WHAT IF YOUR AIRLINE GOES BUST?

WHAT IF YOUR AIRLINE GOES BUST?

Airline Closings- What you can do to protect yourself

Eos, the all-premium airline that flew between the New York and London metro areas, folded its wings on Sunday, the last in a recent spate of airline closings that has included ATA, Aloha, Skybus, Oasis and MaxJet. So what does this portend for its fellow airlines in general, and your future travel plans in particular?

Yes, oil prices are having a severe impact on all the airlines, and those without deep pockets may not survive. As Frontier, which filed for bankruptcy but is still operating, found out, the credit card companies are also getting squirrelly. Because an airline folding leaves the credit card companies with a lot of exposure, they require what is called “holdbacks” from the airlines, i.e. upfront money the airline escrows with the credit card company to mitigate against loss. Because Frontier’s financial picture looked wobbly, at least one credit card provider asked them to put more money “down,” and to make a long story short, they didn’t have the cash to do it.

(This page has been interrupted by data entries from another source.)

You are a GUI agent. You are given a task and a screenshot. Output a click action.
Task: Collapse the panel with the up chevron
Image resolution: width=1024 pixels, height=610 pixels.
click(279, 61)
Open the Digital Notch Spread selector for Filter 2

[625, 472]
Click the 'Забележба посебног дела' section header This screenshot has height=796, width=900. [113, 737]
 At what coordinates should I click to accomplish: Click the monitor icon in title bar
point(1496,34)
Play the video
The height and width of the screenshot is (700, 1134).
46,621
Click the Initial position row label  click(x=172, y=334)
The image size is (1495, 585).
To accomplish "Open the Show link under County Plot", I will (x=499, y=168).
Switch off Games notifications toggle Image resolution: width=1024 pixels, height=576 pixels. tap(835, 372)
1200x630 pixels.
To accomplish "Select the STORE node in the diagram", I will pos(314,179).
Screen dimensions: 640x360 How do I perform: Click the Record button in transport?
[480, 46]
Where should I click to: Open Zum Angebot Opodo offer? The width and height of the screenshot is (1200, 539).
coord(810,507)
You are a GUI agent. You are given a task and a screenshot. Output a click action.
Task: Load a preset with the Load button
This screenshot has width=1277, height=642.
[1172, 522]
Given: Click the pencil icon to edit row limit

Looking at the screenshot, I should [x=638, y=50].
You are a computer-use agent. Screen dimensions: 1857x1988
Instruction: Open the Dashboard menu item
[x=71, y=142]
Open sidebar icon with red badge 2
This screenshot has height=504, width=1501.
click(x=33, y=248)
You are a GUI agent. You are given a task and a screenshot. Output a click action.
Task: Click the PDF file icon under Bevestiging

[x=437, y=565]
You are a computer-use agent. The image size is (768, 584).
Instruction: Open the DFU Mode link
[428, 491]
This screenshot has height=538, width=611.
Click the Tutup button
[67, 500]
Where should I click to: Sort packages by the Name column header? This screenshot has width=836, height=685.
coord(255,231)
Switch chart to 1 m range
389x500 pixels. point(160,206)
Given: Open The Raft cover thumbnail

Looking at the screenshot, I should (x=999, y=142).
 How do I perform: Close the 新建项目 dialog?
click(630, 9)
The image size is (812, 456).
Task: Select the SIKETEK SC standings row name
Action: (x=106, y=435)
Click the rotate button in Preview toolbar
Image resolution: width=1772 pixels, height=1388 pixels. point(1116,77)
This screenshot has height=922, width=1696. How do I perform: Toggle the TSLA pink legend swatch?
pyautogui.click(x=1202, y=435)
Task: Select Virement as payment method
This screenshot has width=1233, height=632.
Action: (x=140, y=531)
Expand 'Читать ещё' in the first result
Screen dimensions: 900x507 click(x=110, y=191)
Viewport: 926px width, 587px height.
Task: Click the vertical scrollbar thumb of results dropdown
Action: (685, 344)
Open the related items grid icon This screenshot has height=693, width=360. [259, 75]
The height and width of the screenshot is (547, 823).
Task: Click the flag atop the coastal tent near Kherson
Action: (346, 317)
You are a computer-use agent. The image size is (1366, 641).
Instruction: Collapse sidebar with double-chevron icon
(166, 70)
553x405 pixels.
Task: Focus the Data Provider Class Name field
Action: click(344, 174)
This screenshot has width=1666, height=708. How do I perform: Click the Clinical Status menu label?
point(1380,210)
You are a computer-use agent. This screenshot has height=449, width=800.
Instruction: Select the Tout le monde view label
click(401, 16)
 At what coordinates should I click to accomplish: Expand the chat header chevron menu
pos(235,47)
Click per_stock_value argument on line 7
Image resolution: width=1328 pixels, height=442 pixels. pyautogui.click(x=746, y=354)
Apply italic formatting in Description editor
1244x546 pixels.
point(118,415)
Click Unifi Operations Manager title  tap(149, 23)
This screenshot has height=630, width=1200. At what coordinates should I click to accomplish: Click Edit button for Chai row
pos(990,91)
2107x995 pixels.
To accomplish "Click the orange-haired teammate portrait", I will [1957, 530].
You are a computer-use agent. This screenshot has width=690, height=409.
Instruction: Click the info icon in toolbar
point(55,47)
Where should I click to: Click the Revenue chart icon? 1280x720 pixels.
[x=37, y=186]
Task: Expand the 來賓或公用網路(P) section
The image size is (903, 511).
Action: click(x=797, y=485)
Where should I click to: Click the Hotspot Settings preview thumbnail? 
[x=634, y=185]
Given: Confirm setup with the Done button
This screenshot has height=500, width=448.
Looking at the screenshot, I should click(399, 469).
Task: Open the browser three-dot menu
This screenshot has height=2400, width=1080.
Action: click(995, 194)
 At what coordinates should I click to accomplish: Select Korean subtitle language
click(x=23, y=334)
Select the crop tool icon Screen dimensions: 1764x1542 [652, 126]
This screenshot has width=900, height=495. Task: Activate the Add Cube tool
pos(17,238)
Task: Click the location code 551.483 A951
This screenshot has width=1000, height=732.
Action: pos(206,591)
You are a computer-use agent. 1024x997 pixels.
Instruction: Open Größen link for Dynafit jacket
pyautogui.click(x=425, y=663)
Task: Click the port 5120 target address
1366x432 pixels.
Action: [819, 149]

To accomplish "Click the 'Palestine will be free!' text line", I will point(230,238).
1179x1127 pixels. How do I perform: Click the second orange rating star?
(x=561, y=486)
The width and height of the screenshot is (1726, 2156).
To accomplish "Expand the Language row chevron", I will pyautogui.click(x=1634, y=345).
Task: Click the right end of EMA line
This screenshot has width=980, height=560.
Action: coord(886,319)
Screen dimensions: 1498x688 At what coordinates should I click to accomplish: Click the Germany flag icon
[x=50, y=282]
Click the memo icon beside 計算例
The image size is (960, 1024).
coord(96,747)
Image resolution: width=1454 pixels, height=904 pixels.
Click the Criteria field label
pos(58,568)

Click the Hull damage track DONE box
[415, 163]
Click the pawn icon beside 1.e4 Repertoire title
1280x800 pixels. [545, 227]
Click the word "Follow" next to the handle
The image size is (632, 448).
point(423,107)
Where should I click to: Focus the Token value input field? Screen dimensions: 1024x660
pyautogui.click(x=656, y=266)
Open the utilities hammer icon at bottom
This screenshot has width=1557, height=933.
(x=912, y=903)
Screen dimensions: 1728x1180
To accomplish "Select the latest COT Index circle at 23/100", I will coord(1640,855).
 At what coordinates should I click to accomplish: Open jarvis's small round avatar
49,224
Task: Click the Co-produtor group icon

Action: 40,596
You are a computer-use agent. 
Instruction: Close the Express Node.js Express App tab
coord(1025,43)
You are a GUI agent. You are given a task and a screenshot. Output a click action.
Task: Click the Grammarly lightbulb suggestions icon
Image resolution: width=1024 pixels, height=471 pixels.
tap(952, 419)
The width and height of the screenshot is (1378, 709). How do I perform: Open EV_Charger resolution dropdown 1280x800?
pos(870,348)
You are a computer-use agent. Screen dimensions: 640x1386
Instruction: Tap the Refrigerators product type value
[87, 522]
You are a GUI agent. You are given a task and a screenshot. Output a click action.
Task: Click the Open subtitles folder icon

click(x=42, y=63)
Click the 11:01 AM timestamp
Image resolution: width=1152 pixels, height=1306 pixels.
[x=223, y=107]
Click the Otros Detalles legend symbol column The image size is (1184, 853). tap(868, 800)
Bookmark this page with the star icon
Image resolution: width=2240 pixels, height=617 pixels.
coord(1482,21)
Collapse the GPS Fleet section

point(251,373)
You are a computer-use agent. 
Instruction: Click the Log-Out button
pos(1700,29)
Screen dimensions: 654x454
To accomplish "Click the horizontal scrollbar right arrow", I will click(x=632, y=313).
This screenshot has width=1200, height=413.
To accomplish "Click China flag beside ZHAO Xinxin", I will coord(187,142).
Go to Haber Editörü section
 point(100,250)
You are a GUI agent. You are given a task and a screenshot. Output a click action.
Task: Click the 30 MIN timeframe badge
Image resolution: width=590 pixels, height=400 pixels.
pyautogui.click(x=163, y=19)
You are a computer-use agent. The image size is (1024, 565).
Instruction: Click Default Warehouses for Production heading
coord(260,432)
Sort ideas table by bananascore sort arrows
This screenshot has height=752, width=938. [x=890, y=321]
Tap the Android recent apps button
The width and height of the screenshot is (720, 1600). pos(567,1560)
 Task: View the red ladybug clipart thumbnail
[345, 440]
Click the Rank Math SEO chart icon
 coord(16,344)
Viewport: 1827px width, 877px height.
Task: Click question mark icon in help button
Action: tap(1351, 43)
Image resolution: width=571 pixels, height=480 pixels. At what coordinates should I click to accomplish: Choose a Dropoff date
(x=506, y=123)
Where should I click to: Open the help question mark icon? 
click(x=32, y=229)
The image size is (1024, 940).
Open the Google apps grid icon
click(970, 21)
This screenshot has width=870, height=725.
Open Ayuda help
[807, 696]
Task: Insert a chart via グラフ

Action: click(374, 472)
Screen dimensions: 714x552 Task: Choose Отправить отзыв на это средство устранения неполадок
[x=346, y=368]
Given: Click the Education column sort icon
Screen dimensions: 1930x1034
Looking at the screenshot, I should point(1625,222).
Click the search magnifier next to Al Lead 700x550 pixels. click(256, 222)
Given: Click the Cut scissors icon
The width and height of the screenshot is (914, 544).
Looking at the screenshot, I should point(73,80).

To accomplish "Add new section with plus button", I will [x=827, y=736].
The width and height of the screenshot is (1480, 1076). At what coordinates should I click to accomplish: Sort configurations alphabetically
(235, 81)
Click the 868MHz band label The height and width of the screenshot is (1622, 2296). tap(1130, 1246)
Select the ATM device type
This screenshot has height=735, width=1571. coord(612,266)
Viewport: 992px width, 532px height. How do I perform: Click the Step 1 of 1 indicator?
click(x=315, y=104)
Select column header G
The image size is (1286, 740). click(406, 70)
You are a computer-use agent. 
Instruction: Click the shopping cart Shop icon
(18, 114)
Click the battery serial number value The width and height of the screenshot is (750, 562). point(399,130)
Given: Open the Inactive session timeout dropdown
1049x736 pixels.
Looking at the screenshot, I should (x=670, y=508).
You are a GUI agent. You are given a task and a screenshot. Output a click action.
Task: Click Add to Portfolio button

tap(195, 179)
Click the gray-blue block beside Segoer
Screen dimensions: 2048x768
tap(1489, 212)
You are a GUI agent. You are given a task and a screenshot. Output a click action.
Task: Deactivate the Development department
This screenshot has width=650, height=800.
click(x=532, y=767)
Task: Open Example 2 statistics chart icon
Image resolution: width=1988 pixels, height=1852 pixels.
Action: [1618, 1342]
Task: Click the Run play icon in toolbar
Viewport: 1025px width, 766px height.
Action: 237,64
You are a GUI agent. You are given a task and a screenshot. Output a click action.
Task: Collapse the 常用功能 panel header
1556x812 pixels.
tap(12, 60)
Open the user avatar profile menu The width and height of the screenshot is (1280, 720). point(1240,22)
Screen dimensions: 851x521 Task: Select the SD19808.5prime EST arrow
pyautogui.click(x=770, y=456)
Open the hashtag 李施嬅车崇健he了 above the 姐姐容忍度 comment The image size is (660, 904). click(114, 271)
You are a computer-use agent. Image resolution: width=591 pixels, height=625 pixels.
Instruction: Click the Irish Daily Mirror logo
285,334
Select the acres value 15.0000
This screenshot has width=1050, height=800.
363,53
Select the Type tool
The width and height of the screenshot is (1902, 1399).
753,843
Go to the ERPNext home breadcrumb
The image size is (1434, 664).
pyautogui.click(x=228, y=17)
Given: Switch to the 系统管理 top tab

Are the bigger airlines a safer bet? Probably. However, as seen with the recent equipment-related delays, problems with a big airline can snowball. If you have a ticket on a smaller airline that goes under, it’s more likely that another airline will have the room and the graciousness to accommodate you, though you might have to use a different airport. But one of the advantages to the big airlines is that they are almost all publicly held companies, so you can read their financial statements (or read what the analysts are saying about them) and be less likely to be caught by surprise by sudden failure.

Paying for your ticket by credit card is a must, since if you pay by cash or check, you’ll wind up getting pennies on the dollar after waiting in the bankruptcy-court queue. Travel insurance plans are also a good idea if they cover the cost of replacement transportation and any extra nights waiting for an available flight at a reasonable cost.

Expect ticket prices to keep going up as low-cost carriers get knocked out of some markets; current price hikes don’t come close to covering the rising cost of fuel to the airlines. And one more piece of advice: Use your miles, and look into the rules of your “mileage bank.” In addition to more bankruptcies, mergers and consolidations are in the wind and all your miles may not survive intact.